Жара доктора Хирошито

Данила Вереск
Когда наступала настоящая жара, настоящая, а не та блеклая копия, жалко пародирующая час до восхода в пустыне Гоби, в доме начинали раздаваться звуки печатной машинки. Им предшествовал звук распахнутого на рассвете окна выходящего в безоблачное небо востока. Если бы случайный человек прятался в это время под кустом  густого жасмина, то он неизбежно учуял бы аромат крепкого кофе, услышал скрип стула и тяжелый вздох. И только затем его настигли бы выстрелы прообразов букв, слагавшиеся в слова и предложения, кружащиеся вихрями красного песка, стеклянными столбами подпиравшие черный небосвод.

Доктор Хирошито начинал менять реальность, та сжималась резиновым мячиком в доменной печи. Оплывала и трансформировалась во все подряд, начиная от щенка лабрадора и заканчивая танкером в Суэцком канале. Жена лежала в спальне, мучаясь мигренью, под ее веками тревожно шевелились две идентичные планетки, ожидая очередного астероида. Дочь слушала Скарлатти, рисуя жирным карандашом орхидеи.
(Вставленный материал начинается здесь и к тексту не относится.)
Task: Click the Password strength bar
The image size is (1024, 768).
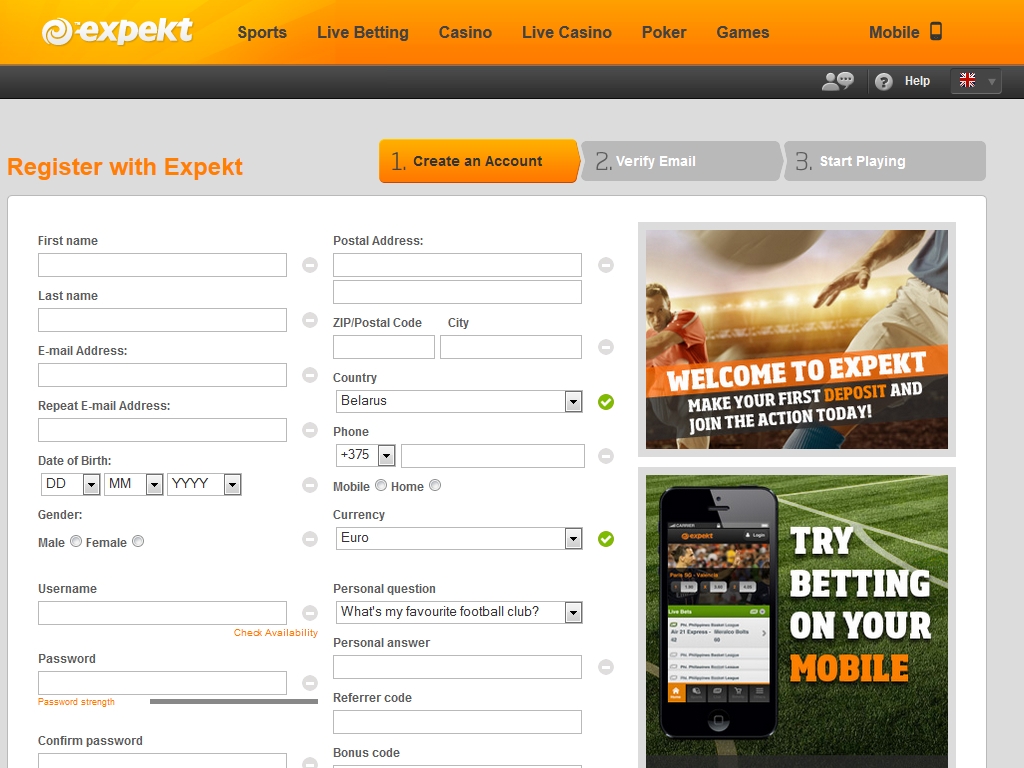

Кухарка скоблила медную сковороду, вспоминая выходные и жалобную песенку о любви итальянского тенора из радио, запавшую в ее неглубокую душу.

Доктор Хирошито был повсюду, пока его пальцы порхали по костяным буквам. Пот стекал со лба, скользил по дужкам очков, полз по спине и терялся в хлопковых волокнах рубашки. Доктор стоял на том поле и осязал каждое растение, каждый пыльный побег и ветвистый корень, вцепившийся в грунт. Выныривая из слов, он причащался настоем из кофейных зерен, жадно опустошая за раз полчашки. Благо, блестящий термос украшенный персидской кошечкой стоял рядом на столике из гивеи. Кофе оборачивался в нефть, а кошка – в Сфинкса. Термос – в недра Этны, а столик – в джунгли Суринама.

Белый лист бумаги осквернялся фиолетовыми чернилами с острым запахом влажного тополя. Освящался оплодотворенным бытием, вываливался из гнезда и упархивал прочь, несясь сквозь клубы тепла в неизвестность, прямиком под изумрудную софу, сквозь густые поля бергамского ковра, через высокие хребты книг. Доктор вплетался в каждый атом дня и становился днем, предрекал ночь и смежал уста в прохладной истоме слепоты. Процесс тащил Хирошито к экстазу, жара обнимала, ближе и ближе, дыша в губы страстью тысячи блудниц.

За окном подрагивал на ветру пыльный куст жасмина. Облаков не предвиделось. Кухарка знала, что сегодня хозяин обедать не будет. Жена знала, что боль лишь усилится прохладой. Дочь ничего не знала, ей не положено было еще знать изнанку мира, потому она старательно выводила прожилки орхидей, полые сосудики, делающие красоту из влаги и почвы. Сотни растений черно-бело цвели на стенах комнаты, наполняя пространство благоуханным откровением райского сада, не оскверненного богом и планами его на людей.

Хирошито продолжал печатать: «Хирошито подошел к роялю. Захлопнул крышку. Как жарко, Хирошито, как жарко. Хочется искупаться в пруду. Взял наугад книгу. Что-то о постороннем, там автор хоронит близкого человека». И этот Хирошито знает всё? Не может быть: он жалок, он убог. Жар исчезнет, смоется ливнем. Доктор провалился, он нелеп. Нам плевать на Хирошито. Подушечки пальцев замирают над стершимися призраками букв. Робко двигаются вниз, с силой взмывают вверх. Секундой парят над машинкой, обрушиваются бурей: «Я похороню жару, как родственника. Принесу на могилу засохший букетик васильков. Спою песню вызова дождя с конца, наоборот. Она воскреснет и будет красный закат. Я укроюсь ним, словно Мефистофель – плащом».